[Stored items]
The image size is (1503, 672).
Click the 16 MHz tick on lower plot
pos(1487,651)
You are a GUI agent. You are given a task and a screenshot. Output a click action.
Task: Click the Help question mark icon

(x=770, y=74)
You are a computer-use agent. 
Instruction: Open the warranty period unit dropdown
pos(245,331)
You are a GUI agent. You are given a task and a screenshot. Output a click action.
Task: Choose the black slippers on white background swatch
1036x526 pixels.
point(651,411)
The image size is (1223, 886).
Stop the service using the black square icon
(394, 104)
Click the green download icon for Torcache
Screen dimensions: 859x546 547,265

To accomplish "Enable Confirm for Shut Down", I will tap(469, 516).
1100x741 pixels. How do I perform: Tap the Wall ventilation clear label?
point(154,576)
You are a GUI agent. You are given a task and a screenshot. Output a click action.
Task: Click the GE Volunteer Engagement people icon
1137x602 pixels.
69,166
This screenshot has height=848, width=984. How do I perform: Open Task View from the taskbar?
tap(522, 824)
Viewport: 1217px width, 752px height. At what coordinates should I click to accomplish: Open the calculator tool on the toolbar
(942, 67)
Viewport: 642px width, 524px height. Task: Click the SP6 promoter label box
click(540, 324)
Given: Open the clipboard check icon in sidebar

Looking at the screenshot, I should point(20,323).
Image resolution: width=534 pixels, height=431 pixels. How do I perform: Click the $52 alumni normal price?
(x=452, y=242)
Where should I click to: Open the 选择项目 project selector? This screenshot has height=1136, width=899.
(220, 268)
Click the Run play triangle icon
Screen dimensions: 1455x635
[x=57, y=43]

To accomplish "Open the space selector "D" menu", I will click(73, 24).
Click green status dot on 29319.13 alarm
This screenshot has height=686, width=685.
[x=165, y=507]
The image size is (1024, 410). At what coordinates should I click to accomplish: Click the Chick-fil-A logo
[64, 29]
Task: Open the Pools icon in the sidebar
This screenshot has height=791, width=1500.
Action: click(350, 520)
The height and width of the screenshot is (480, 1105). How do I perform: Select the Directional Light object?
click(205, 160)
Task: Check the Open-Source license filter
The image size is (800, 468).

## [TASK TO COMPLETE]
Each line of the data must be written out exactly as it appears.

## [REPLY]
The image size is (1503, 672).
Click the 16 MHz tick on lower plot
pos(1487,651)
You are a GUI agent. You are given a task and a screenshot. Output a click action.
Task: Click the Help question mark icon

(x=770, y=74)
You are a computer-use agent. 
Instruction: Open the warranty period unit dropdown
pos(245,331)
You are a GUI agent. You are given a task and a screenshot. Output a click action.
Task: Choose the black slippers on white background swatch
1036x526 pixels.
point(651,411)
The image size is (1223, 886).
Stop the service using the black square icon
(394, 104)
Click the green download icon for Torcache
Screen dimensions: 859x546 547,265

To accomplish "Enable Confirm for Shut Down", I will tap(469, 516).
1100x741 pixels. How do I perform: Tap the Wall ventilation clear label?
point(154,576)
You are a GUI agent. You are given a task and a screenshot. Output a click action.
Task: Click the GE Volunteer Engagement people icon
1137x602 pixels.
69,166
This screenshot has height=848, width=984. How do I perform: Open Task View from the taskbar?
tap(522, 824)
Viewport: 1217px width, 752px height. At what coordinates should I click to accomplish: Open the calculator tool on the toolbar
(942, 67)
Viewport: 642px width, 524px height. Task: Click the SP6 promoter label box
click(540, 324)
Given: Open the clipboard check icon in sidebar

Looking at the screenshot, I should point(20,323).
Image resolution: width=534 pixels, height=431 pixels. How do I perform: Click the $52 alumni normal price?
(x=452, y=242)
Where should I click to: Open the 选择项目 project selector? This screenshot has height=1136, width=899.
(220, 268)
Click the Run play triangle icon
Screen dimensions: 1455x635
[x=57, y=43]

To accomplish "Open the space selector "D" menu", I will click(73, 24).
Click green status dot on 29319.13 alarm
This screenshot has height=686, width=685.
[x=165, y=507]
The image size is (1024, 410). At what coordinates should I click to accomplish: Click the Chick-fil-A logo
[64, 29]
Task: Open the Pools icon in the sidebar
This screenshot has height=791, width=1500.
Action: click(350, 520)
The height and width of the screenshot is (480, 1105). How do I perform: Select the Directional Light object?
click(205, 160)
Task: Check the Open-Source license filter
The image size is (800, 468).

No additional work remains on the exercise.